Calling me a communist is the very same hyperbole, if not worse, that you accuse me of proliferating.
As for the rest of your vomitous post, do you actually think, or do you just read and recite pamphlets you get on the street?
Ivan
What do you call an idiot who says something idiotic?
Strange, that.
Ivan
Your post #68 was ignorant and makes you sound unintelligent.
There? Their? They're? The Principle of Evolution has survived communism and it will survive all of us. Watch.
There is without a doubt forces that have political and economic power wishing to move toward regionalization. The European Union was met with disbelief and resistance, but the pressure is steady and unrelenting.
I see some groundwork being laid for the same push in our part of the world, and there is no lack of statements by leaders, seemingly growing in numbers, that have outright proclaimed immanent globalization, for which regionalization is necessary.
I wouldn't just dismiss this as hot air, if I were you. You may just wake up one morning and find yourself a minor character in a science fiction story of a futuristic, abusive global government.

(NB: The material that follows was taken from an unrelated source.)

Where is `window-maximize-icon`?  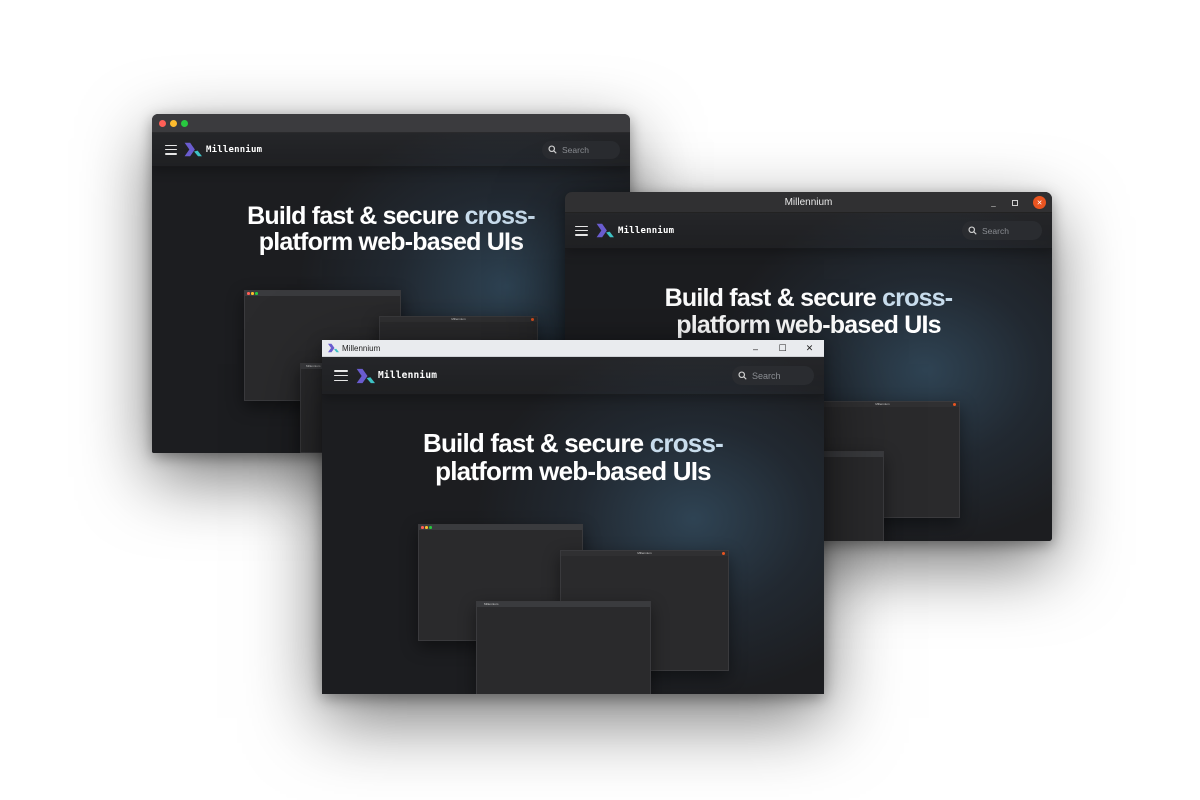 window-maximize-icon is located at coordinates (1014, 202).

By the way, I hope you're right, but I put nothing pass the human need fro control, power, wealth and world domination. The latter having been tried a number of times in history.
...also they try to DISTRACT with "these people are not living in the real world". It was a good thing that when the ride of Paul Revere occurred, there were people that did not think that they were 'kooks' so that they could prepare for the British.
It is not happening and the folks at the Bank of Canada are absolutely correct. Getting bent out of shape every time some academic or bureaucrat talks out the side of their mouth is a recipe for an ulcer or requiring medication.
Regards, Ivan
See that. You picked up on my 'there' there. Good for you. You can read but I can not type. Youve one!